The correlation between pre-tDCS knee extensor peak torque and balance performance was not statistically significant. Factors that affect balance performance are strength, cerebellar function, visual acuity, proprioception, inner ear function, foot position on the ground, leg length discrepancy, medication, age, heartbeat, respiration, and auditory function. Further studies should include evaluations for all factors affecting balance performance, whether these factors would be affected by tDCS or not.
This study has some limitations. First, the number of subjects was too small to ensure statistical verification. Second, a double-blind design was not used for experiments. Third, the stimulation was intended for the primary motor cortex. But, given the nature of tDCS, the actual stimulation site extended beyond the primary motor cortex.
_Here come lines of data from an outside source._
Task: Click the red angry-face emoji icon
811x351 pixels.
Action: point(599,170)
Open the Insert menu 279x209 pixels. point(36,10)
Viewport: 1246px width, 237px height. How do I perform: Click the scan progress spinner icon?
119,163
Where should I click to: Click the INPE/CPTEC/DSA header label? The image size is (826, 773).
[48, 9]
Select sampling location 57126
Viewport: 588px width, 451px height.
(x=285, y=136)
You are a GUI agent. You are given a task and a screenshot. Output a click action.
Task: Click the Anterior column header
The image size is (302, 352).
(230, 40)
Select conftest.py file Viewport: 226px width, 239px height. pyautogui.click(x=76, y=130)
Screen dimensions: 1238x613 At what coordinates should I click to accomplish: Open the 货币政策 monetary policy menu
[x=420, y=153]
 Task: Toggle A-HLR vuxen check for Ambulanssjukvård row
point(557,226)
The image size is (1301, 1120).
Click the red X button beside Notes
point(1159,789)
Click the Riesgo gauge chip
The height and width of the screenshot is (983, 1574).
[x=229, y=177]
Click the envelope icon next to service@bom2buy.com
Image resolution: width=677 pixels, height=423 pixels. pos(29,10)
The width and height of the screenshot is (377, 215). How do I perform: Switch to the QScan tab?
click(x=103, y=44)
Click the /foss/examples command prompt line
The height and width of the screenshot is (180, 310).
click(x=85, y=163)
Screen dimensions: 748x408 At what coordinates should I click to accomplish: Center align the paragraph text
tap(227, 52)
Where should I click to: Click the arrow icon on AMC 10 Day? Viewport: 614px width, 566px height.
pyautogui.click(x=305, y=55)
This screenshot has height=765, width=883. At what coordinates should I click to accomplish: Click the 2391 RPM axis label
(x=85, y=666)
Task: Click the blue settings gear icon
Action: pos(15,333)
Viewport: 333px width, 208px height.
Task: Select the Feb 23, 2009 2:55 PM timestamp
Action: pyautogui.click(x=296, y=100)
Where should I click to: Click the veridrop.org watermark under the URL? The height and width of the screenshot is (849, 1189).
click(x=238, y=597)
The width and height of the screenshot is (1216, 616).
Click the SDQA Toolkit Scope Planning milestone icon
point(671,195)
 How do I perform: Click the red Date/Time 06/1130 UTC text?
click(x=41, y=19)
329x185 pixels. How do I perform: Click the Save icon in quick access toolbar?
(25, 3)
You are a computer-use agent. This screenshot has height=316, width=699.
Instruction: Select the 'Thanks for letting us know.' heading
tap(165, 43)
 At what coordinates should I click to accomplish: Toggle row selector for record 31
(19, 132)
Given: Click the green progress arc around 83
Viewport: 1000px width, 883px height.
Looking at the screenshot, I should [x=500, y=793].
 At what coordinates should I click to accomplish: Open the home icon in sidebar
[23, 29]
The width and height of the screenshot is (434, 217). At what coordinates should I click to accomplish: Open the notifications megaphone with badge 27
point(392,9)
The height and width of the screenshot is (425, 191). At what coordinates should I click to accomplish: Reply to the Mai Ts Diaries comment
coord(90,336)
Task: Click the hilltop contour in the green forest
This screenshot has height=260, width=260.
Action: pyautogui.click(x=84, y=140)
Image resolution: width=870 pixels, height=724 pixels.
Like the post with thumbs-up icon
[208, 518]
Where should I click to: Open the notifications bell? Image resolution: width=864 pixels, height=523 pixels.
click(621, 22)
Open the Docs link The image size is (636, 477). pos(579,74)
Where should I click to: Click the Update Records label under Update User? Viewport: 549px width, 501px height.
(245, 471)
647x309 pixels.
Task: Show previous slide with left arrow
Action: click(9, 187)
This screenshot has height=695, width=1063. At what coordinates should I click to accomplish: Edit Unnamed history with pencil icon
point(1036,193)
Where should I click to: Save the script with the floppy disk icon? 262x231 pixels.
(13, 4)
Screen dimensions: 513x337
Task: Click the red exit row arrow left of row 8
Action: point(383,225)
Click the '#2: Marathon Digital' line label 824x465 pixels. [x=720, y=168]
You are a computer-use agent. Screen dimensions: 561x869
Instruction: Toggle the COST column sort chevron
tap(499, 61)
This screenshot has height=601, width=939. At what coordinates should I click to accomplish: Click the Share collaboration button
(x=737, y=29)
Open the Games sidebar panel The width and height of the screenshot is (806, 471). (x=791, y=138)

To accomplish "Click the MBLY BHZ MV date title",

It is therefore hard to estimate whether obtained improvement was elicited solely by a change in the primary motor cortex or whether other areas of the cerebral cortex also contributed to the improvement. Further study needs to include neuroimaging analysis. Fourth, despite improvement in muscle strength and balance performance in the hemiplegic side, the association between muscle strength and balance performance could not be clearly identified because of the lack of electrophysiological index, such as MEP, on the affected side of the lesion. Fifth, we included patients with either cerebral hemorrhage or cerebral infarction. So, we could not explain the different effects of tDCS on balance between cerebral hemorrhagic lesion and cerebral infarction lesion.
Despite limitations, this study is distinguished from previous studies by proving effects of tDCS on balance performance, which is a crucial element in walking ability and preventing falls. Given that walking ability is the most desired treatment outcome for many patients, previous studies examined excitability of the cerebral cortex, lower limb movement and muscle strength as beneficial areas of tDCS. The use of tDCS as a supplementary application in addition to rehabilitation in stroke patients is expected to optimize treatment outcomes.
In conclusion, this study observed the improvement in isometric knee extensor strength and balance performance after anodal tDCS of the primary motor cortex on the affected side of the lesion in subacute stroke patients with hemiplegia who can walk. Anodal tDCS administered to the primary motor cortex may be an effective supplementary choice for improving lower limb muscle strength and balance performance in stroke patients seeking rehabilitation.